J-C d C war der Signaturduft meines Vaters.

Dank der mir von Inse geschenkten Probe, die mich unglaublich gefreut hat und der beste Willkommensgruß bei Parfumo überhaupt war, kann ich die Erinnerung an meinen vor Jahrzehnten verstorbenen Vater wiederauferstehen lassen.

Ich nehme eine Nase voll und bin 30 Jahre zurückversetzt. Es ist sozusagen so, als ob mich die alte Zeit im Bruchteil einer Sekunde wieder umgibt. Eine Zeitreise initiert mit etwas so kleinem unscheinbarem, wie einem Fläschen von Menschen zusammengebrauter Flüssigkeit.

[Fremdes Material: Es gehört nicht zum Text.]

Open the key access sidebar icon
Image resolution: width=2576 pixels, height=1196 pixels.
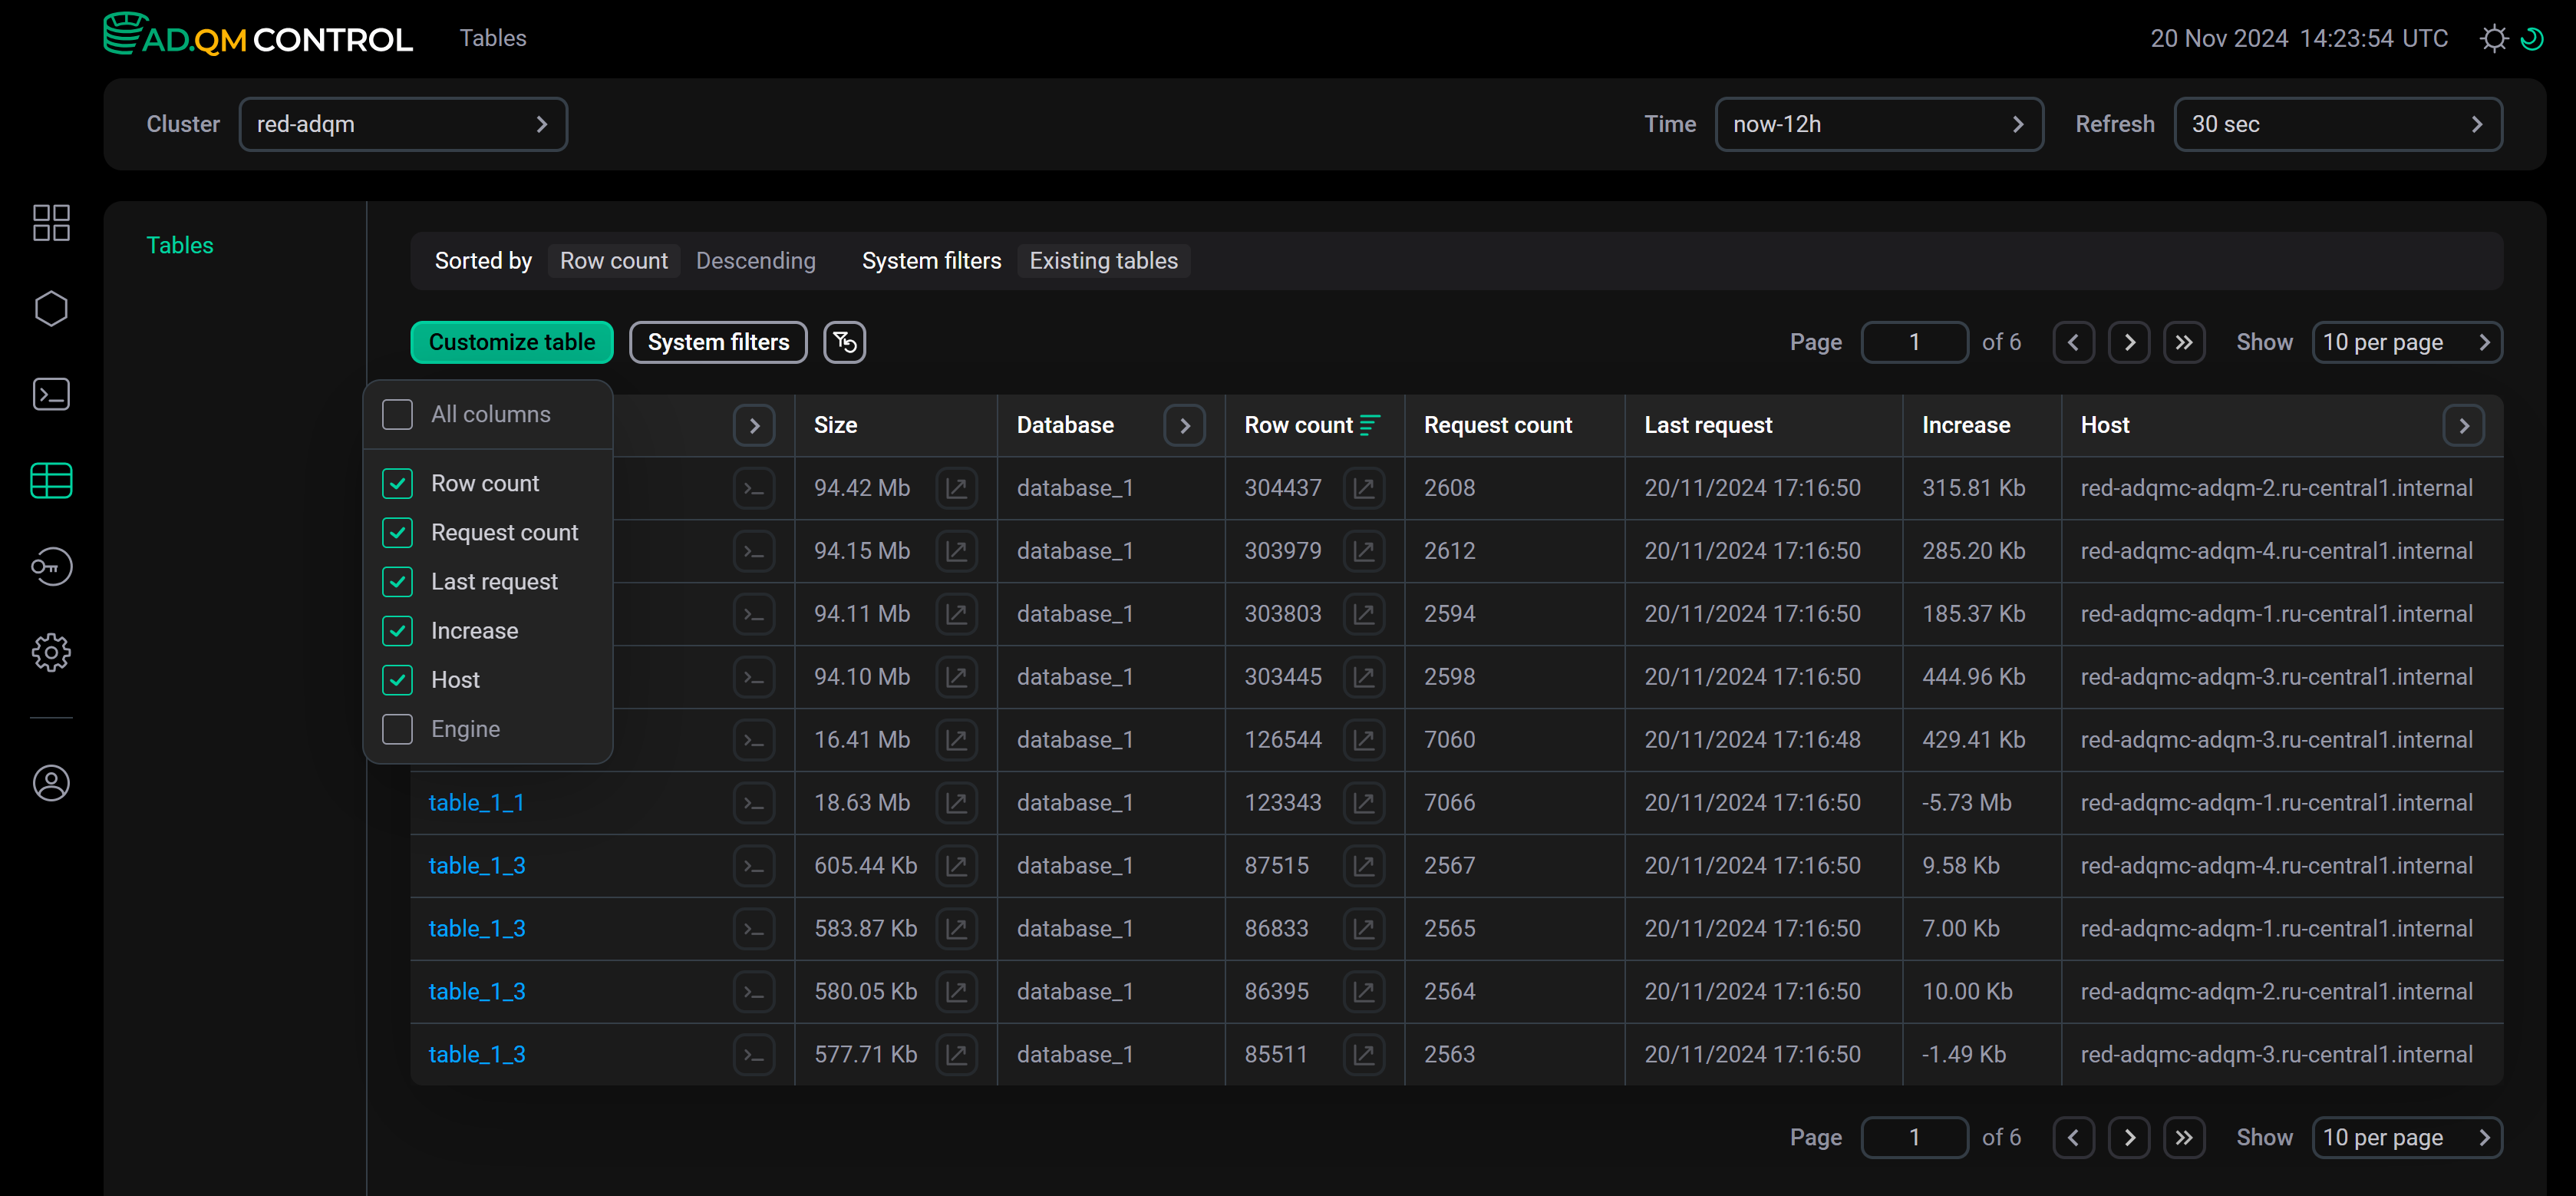pyautogui.click(x=51, y=567)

Mein Vater in seinen karierten Hosen mit Schlag sehr souverän vor unserem Haus stehend. Lino Ventura auf Gangsterjagd in Paris mit seinem Citroen DS 20 olivgrün-metallic im Fernsehen. Der Cousin meines Vaters in seinen schwarz-weißen Schlangenlederstiefeletten und dunkelblauem Blazer aus feinstem Tuch eintretend - einer Bekleidung die ihn nicht zuletzt als Repräsentant eines im Saarland verbreiteten Milieus zu Bergarbeiterzeiten kenntlich machte, ihm aber auch etwas verrückt-herrschaftliches gab (Lapo geh nach Hause) -. Das Auftreten meines Vaters zu bestimmten Anlässen, z.B. zur Produktenbörse in Anzug und Krawatte, auf Familienfesten wie den Kommunionen meiner Cousinen in bester Sonntagskleidung, in späteren Jahren mit Fliege. Ich habe ihn nie in einer Jeans gesehen, immer nur in Stoffhosen. Er mit ein paar Mitarbeitern auf Abwegen in den gut bekannten, gut frequentierten und allseits beliebten Bars, einem Paralleluniversum nur für Männer mit viel Bier als Vergnügensbooster. Mein Vater mit Seidentüchlein in der kleinen oberen Seitentasche seines Sakkos, mal rot mal blau gemustert. Diese französisch anmutenden Männergesichter mit dunklen Haaren und manchmal auch Locken auf dem Haupt. Meinen Onkel mit seinen Koteletts. Uns essend Schnecken, Frösche, moule farcie. Rotwein und savoir vivre.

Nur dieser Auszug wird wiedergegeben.